There are several lessons that we learned from applying these methods to noisy plant architectures. First, accurate angle estimation benefits from considering normal vector directions at forks. Spawning branches have small angles and can be very close to each other, which causes points to cluster together; using normal vectors to distinguish each branch thus becomes critical. Second, while highly parameterized methods (e.g., Laplacian) provide more flexibility, in practice, it was often difficult to tune the parameters to work across a range of different fork types. Third, non-deterministic methods that require random down-sampling (e.g., $L_1$-medial) increase efficiency; however, we found that the underlying skeletons could be susceptible to noise in the sampling process, often leading to broken skeletons and non-trivial angle variation across runs. Fourth, taking advantage of some plant-specific geometric characteristics—such as the assumption that branches are cylindrical, the absence of loops in the skeleton, and the tapering of branch radii—can lead to improvements in the overall skeleton quality and performance.
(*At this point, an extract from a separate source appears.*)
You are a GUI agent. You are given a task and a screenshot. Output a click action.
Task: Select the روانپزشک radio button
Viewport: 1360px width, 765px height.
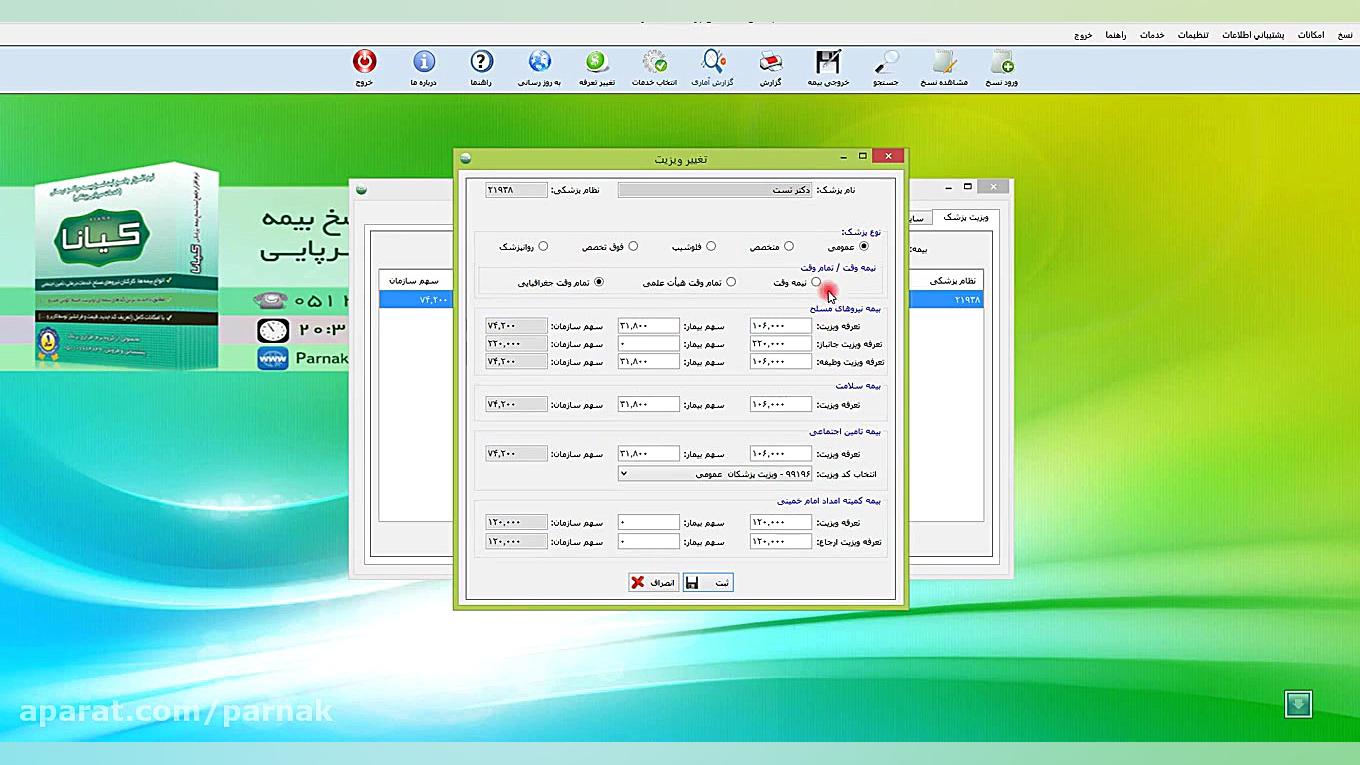(x=543, y=246)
There are several avenues for future work. First, the identification of forks requires that each level set (colored points in Figure 1) is sampled with enough points from each branch. PypeTree* generates each level based on distances from the root; however, sometimes this approach places a border between two adjacent levels that lies right in the middle of a fork. While uncommon, this can compromise the quality of predicted angles. Thus, designing automated methods that improve the identification of levels such that the borders of adjacent levels do not cut through a fork remains an open challenge. Second, the angle quality can be improved by better calculating the positions of nodes within levels. Currently, our method defines a node in the skeleton graph to be the centroid of the points in the level. Developing a method that considers normals when calculating the centroid could improve not only the angle predictions but also the quality of the entire skeleton graph. Third, when we insert new nodes into the skeleton after clustering, we assume that all branches emit from the same node; while this is certainly true in many cases, there are times when branches can be offset relative to each other. Adding a cleverer node-merging mechanism would further improve the quality of the skeletons. Finally, while we designed our method to be species-agnostic, we only tested it on two Solanaceous species: tomato (Solanum lycopersicum cv m82D) and tobacco (Nicotiana benthamiana). Evaluating it on broader datasets with more diverse phenotypes could identify additional challenges.